Organizations, especially those in education, healthcare and finance face a fundamental security paradox. They need to be open enough to foster innovation while simultaneously protecting highly sensitive data, including records protected by FERPA, HIPAA and others.
When organizations implement AI solutions, they’re essentially creating new data pathways that weren’t accounted for in traditional security models. GCE encountered this firsthand when implementing their AI chatbot platform for university students and faculty. Their security team recognized early on that users might inadvertently share personally identifiable information or sensitive health data that could potentially be stored in backend systems or used to train future models.
The challenge becomes even more complex because these institutions often operate with limited security resources but face sophisticated threats. They need security solutions that can scale across thousands of users without hindering the user experience or technological advancement.

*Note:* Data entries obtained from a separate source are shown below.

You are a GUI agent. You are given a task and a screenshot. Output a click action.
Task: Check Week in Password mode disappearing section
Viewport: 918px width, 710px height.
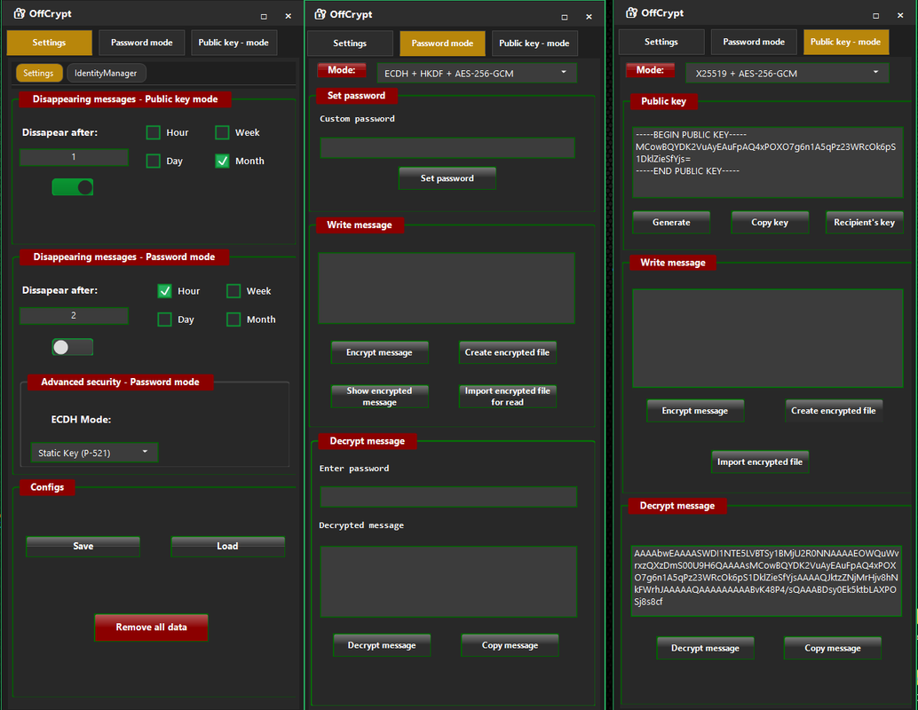point(233,291)
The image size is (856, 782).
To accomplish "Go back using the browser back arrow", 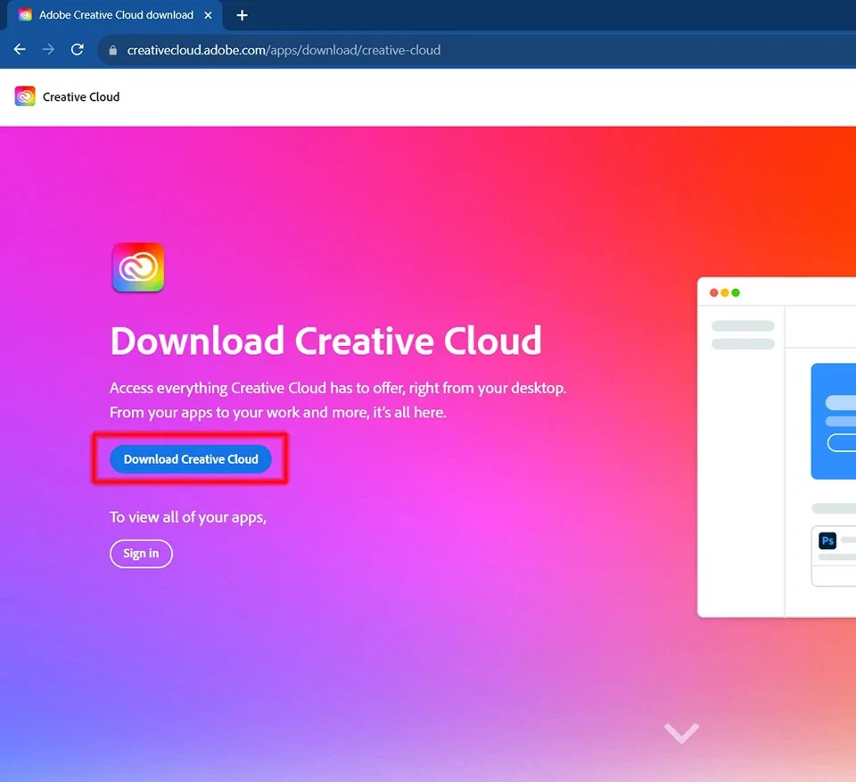I will [x=20, y=50].
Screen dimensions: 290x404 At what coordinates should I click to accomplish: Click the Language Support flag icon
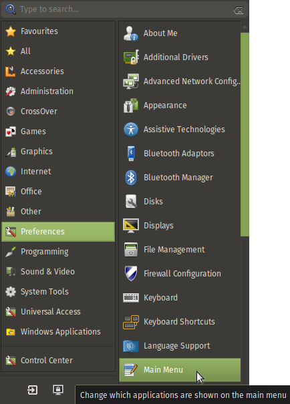(131, 346)
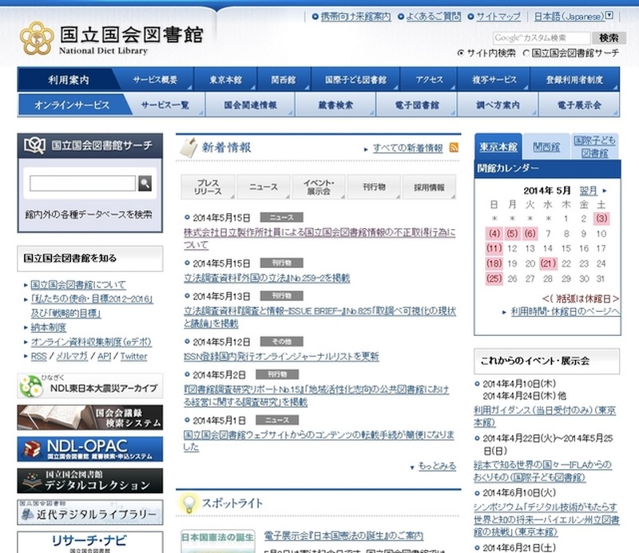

What security risks should CISOs in education and other sensitive industries be most concerned about when deploying AI?
The primary concern is what I call “unintentional data leakage” – when users share sensitive information with an AI system without realizing the downstream implications. Unlike traditional applications where data pathways are well-defined, AI systems can be black boxes that ingest, process and potentially store information in ways that aren’t immediately transparent.
There’s also the risk of prompt injection attacks, where malicious actors might try to trick AI systems into revealing information they shouldn’t have access to. And we can’t forget about the possibility of AI systems generating harmful or misleading content if not properly secured.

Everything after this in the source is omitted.